Freiheit für Böhmermann?

Muß Jan Böhmermann jetzt doch nicht in den Knast?

Der türkische Staatschef Recep Tayyip Erdogan hat angekündigt, alle laufenden Verfahren wegen Präsidentenbeleidigung einstellen zu lassen.

berichten Tagesschau.de und andere Medien.

Ich übersetze das mal ins Juristische.

Erdogan, der Präsident, ein ausländisches Staatsoberhaupt, fühlte sich von Jan Böhmermann beleidigt. Wenn dieses Gefühl von einem Strafrichter bestätigt würde, müßte er sich eine Freiheitsstrafe bis zu drei Jahren oder eine Geldstrafe ausdenken. So ungefähr formuliert es § 103 StGB.

Nun haben wir gehört (und vielleicht auch in § 104a StGB gelesen), daß vor der Strafverfolgung der liebe Gesetzgeber ein Strafverlangen der ausländischen Regierung gesetzt hat.

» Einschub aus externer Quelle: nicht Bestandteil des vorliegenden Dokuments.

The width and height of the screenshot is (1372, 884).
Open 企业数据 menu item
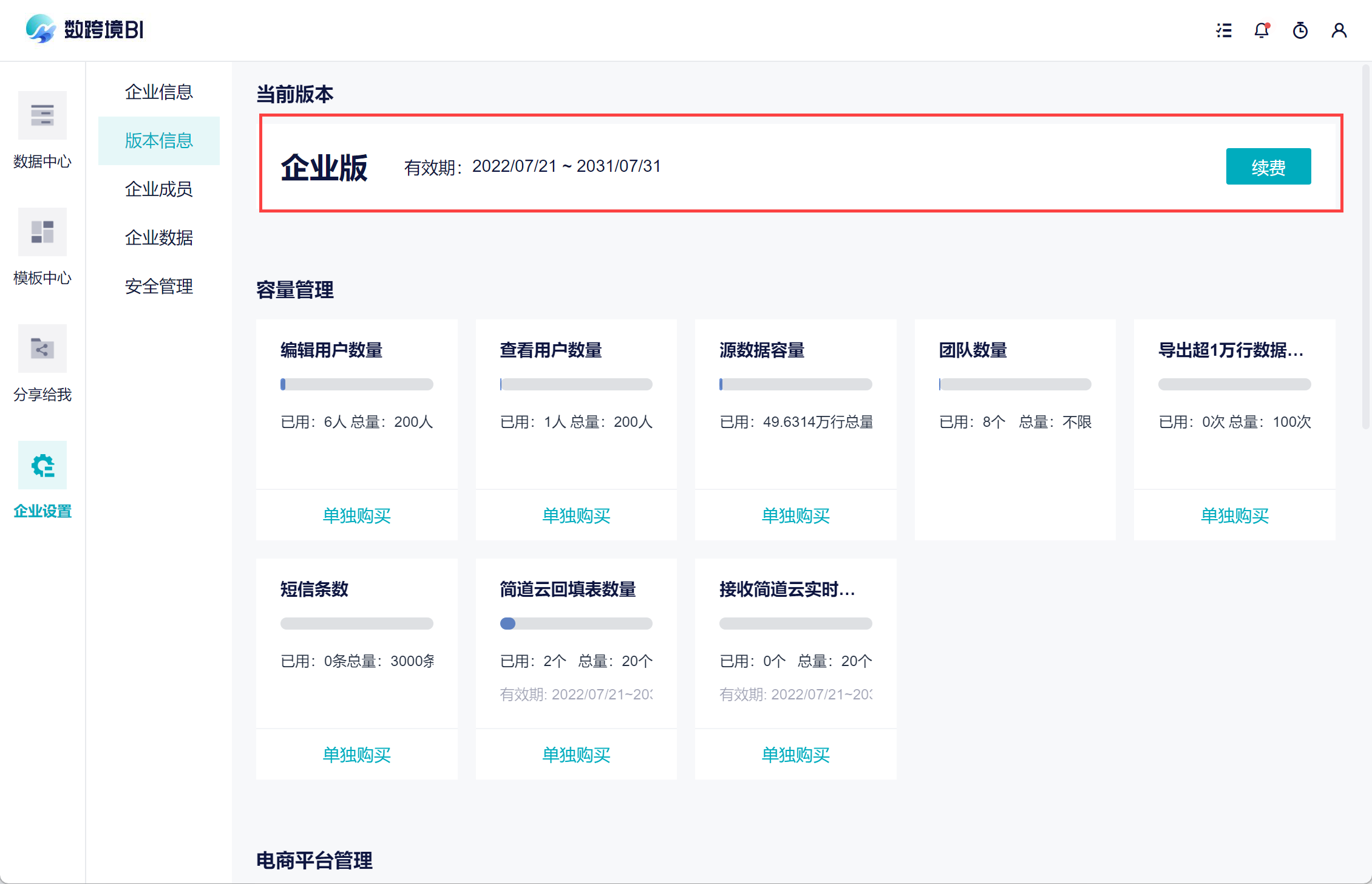point(158,238)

Das Strafverlangen lag vor, die Bundesregierung hat die Ermächtigung zur Strafverfolgung erteilt. Und damit begann der Ritt der Kavallerie der Justiz.

Man kann also festhalten.
Erdogan, der Präsident, hat es geschafft, daß ein höchst seltenes Ermittlungsverfahren wegen „Beleidigung von Organen und Vertretern ausländischer Staaten“ eingeleitet wurde.

Und was macht er jetzt?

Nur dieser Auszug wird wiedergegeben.